To streamline access, pharmacists could use the kind of scheduling apps that some banks use for branch-manager schedules. And providing a protected location for consumers to meet with a pharmacist could also help with privacy issues. Just as you don’t want to talk through your family’s finances at a bank teller’s window, you don’t want to run through your medical history at the pharmacy counter with a line of customers behind you listening to what you say.

Most importantly, pharmacists can provide proactive advice on how to properly take medications, especially those that are injected or inhaled. You would be shocked by how often pulmonologists learn that their patients don’t know how to use an inhaler correctly.

According to the Annals of Internal Medicine, not taking prescription medications as prescribed costs Americans up to $290 billion per year, sometimes landing patients in the hospital — or worse.
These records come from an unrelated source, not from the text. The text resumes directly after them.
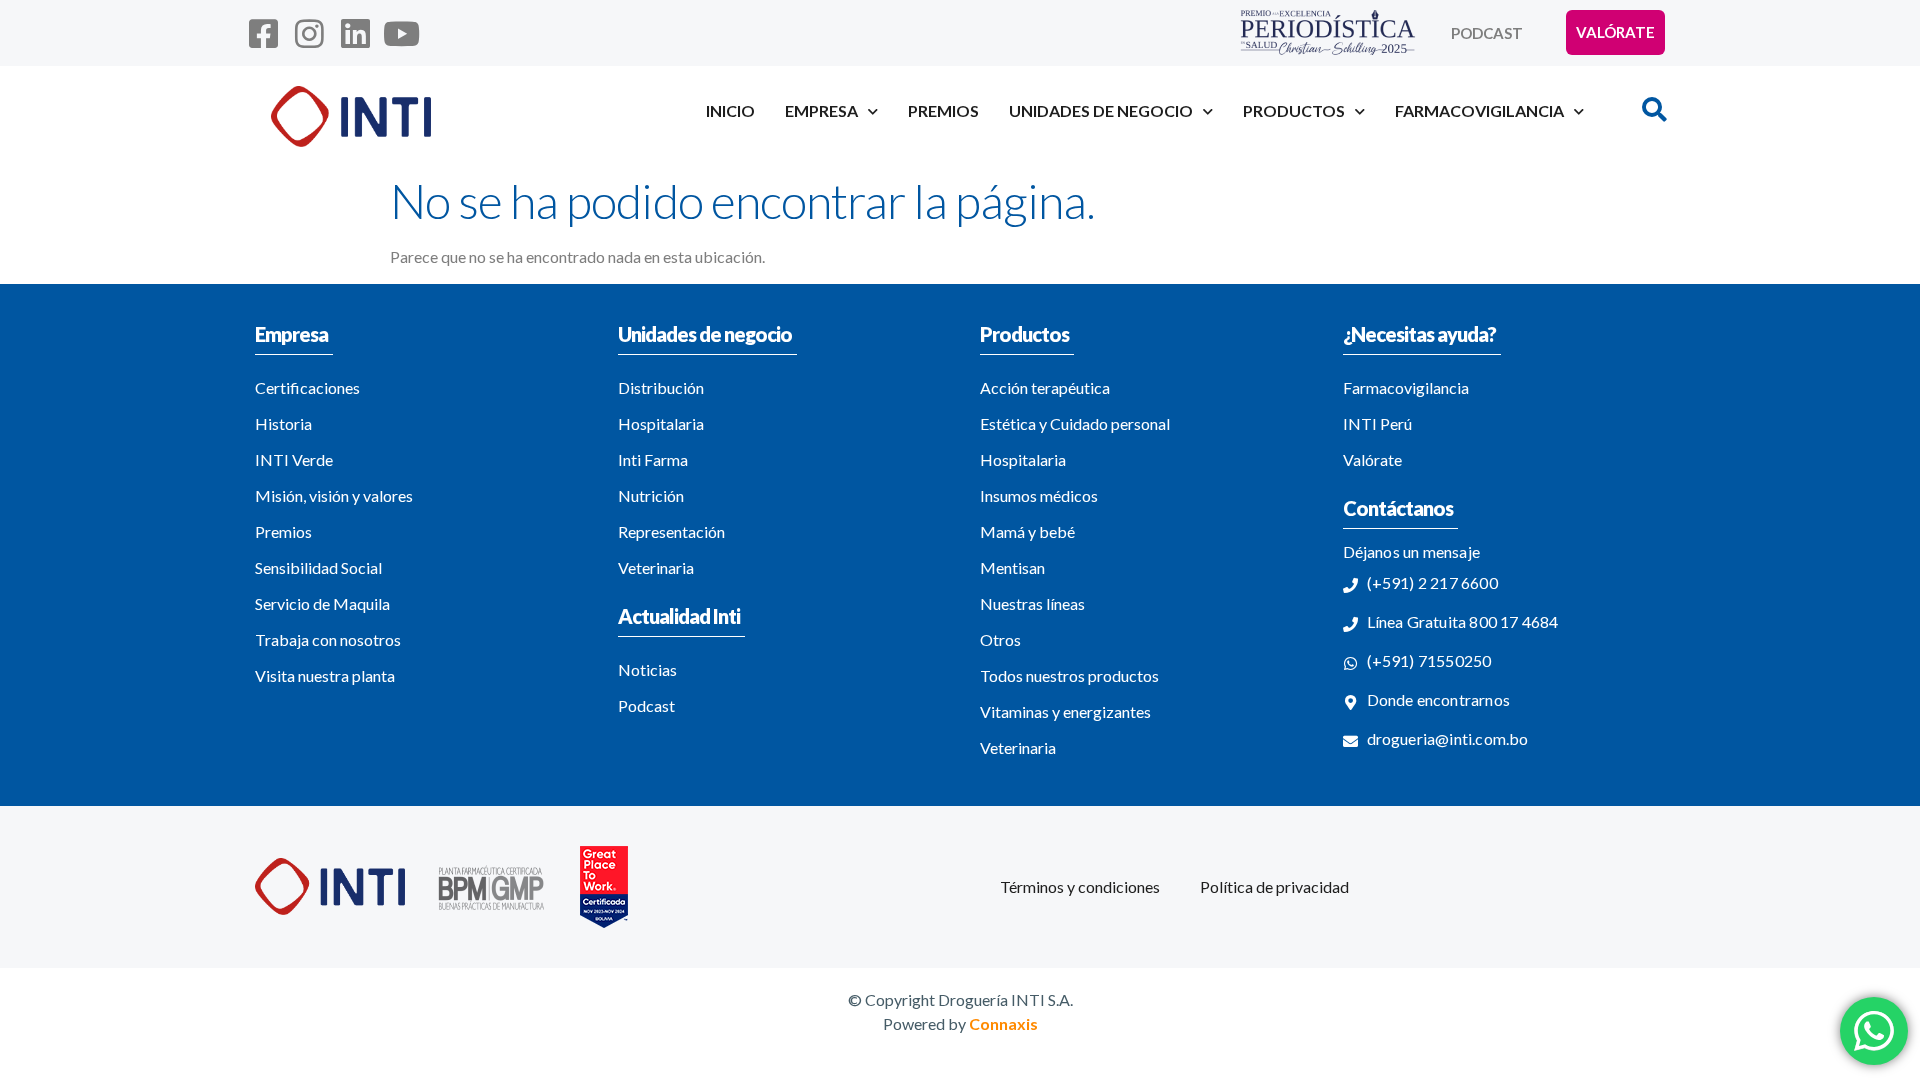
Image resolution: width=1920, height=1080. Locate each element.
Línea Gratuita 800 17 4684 (1463, 621)
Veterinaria (656, 567)
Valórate (1372, 459)
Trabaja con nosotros (328, 639)
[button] (1654, 109)
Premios (943, 110)
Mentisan (1012, 567)
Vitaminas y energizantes (1065, 711)
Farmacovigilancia (1406, 387)
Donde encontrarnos (1439, 699)
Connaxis (1003, 1023)
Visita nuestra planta (325, 675)
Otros (1000, 639)
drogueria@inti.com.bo (1448, 738)
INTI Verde (294, 459)
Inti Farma (653, 459)
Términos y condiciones (1080, 886)
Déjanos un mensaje (1412, 551)
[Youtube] (402, 33)
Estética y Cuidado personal (1075, 423)
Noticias (647, 669)
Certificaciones (307, 387)
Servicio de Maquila (322, 603)
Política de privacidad (1274, 886)
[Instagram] (309, 33)
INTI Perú (1377, 423)
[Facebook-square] (263, 33)
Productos (1024, 334)
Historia (283, 423)
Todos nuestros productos (1069, 675)
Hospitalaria (661, 423)
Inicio (730, 110)
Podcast (1487, 33)
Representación (671, 531)
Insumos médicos (1039, 495)
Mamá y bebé (1027, 531)
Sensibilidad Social (318, 567)
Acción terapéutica (1045, 387)
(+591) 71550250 (1429, 660)
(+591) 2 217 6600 (1432, 582)
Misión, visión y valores (334, 495)
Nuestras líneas (1032, 603)
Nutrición (651, 495)
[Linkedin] (355, 33)
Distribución (661, 387)
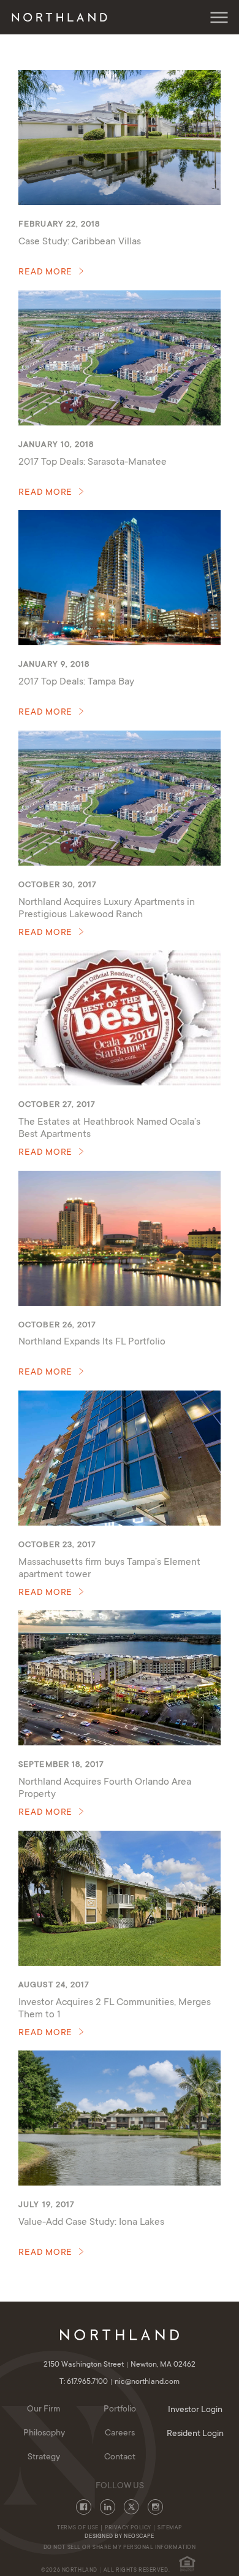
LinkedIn (107, 2507)
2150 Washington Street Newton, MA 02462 (119, 2365)
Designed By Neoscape (119, 2537)
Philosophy (44, 2433)
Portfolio (120, 2410)
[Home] (62, 17)
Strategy (44, 2457)
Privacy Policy (128, 2528)
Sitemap (169, 2528)
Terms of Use (78, 2528)
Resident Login (195, 2434)
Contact (119, 2457)
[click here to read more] (119, 137)
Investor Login (195, 2410)
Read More (45, 272)
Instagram (155, 2507)
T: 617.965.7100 (84, 2382)
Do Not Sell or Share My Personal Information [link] (120, 2548)
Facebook (83, 2507)
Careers (120, 2433)
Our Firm (44, 2410)
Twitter (131, 2507)
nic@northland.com (147, 2382)
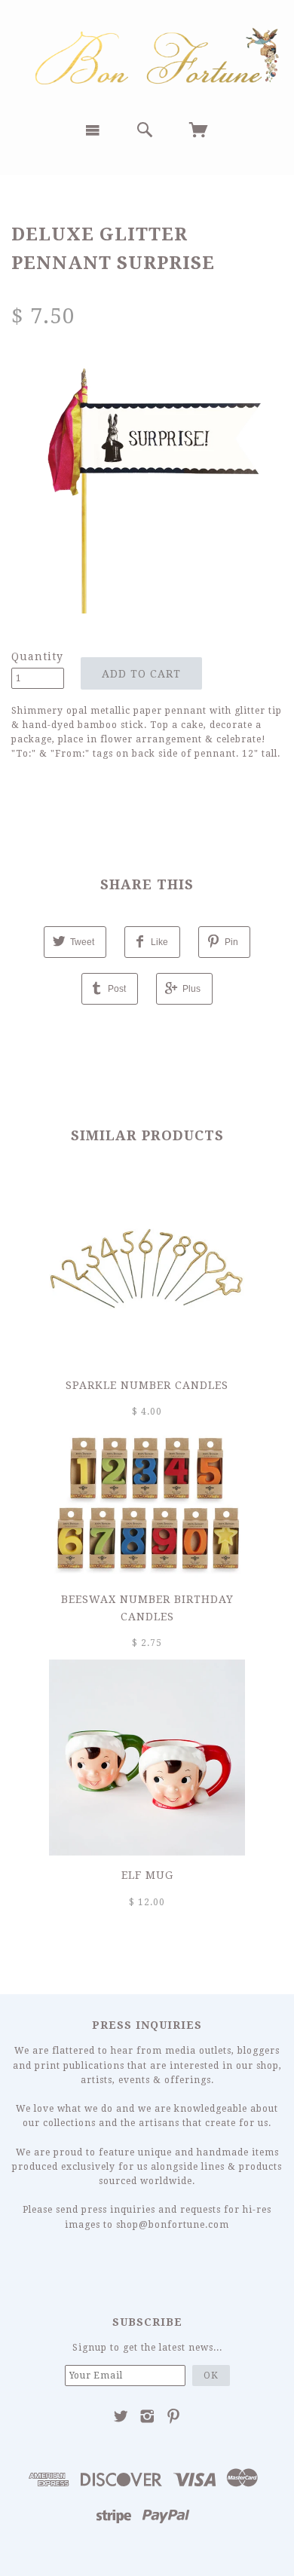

Among chronic diseases, asthma and COPD impose an economic burden of nearly $106 billion on the health care system. Adherium, the company I am part of, has been working on an inhaler called Hailie that tracks when asthma or COPD patients use their inhalers, reminds them when they miss a dose, and displays their usage on a smartphone app. A live, community-based pharmacist is well-placed to help patients see the full benefits of such devices.

Capitalize on location

Digital pharmacies are betting that they can be nimbler and more convenient. In response, traditional pharmacies should capitalize on the one feature unavailable to their digital competitors: a physical location with pharmacists who are ready to help. Even Amazon is dabbling with physical locations that can harness the store to deliver facets of care that require in-person interaction with a provider.

Some pharmacies are seizing this opportunity. A common example is providing flu shots — a convenient solution for patients that reduces the burden on doctors and hospitals. Walmart pharmacies are taking the idea a step further, teaming up with Quest Diagnostics to offer lab services in some locations. Walmart pharmacies also hold Walmart Wellness Day, which includes free screenings and other health resources.

CVS and Walgreens are also expanding their health care offerings. Walgreens is lobbying states to let them administer vaccines. Such services boost store traffic, which is good for the bottom line, and can’t be administered by PillPack or Capsule’s delivery teams.

Beat disruptors at their own game

A final strategy is to make the disruptors redundant by matching their competitive advantages before customers change their habits. This may mean offering free, fast delivery, which should be feasible for companies with national networks. It may also mean sorting pills into PillPack-like convenient daily-dose packets; this technology isn’t unique to PillPack. Things that digital rivals don’t do, including over-the-counter products, can also be leveraged. It will no doubt mean creating a customer experience that makes people happy to be doing business in brick-and-mortar pharmacies.

There’s no doubt that disruption will prompt a shakeout. Traditional pharmacies will either see their market share tumble, or Amazon and the upstarts will fizzle out — it’s likely going to be the former unless traditional pharmacies evolve. Pharmacies big and small sit still at their peril. The survivors will be those that recognize the need to change and find ways to make themselves more appealing.

Vik Panda is vice president of marketing at Adherium, a digital health technology company focused on the suboptimal use of medication in managing chronic diseases.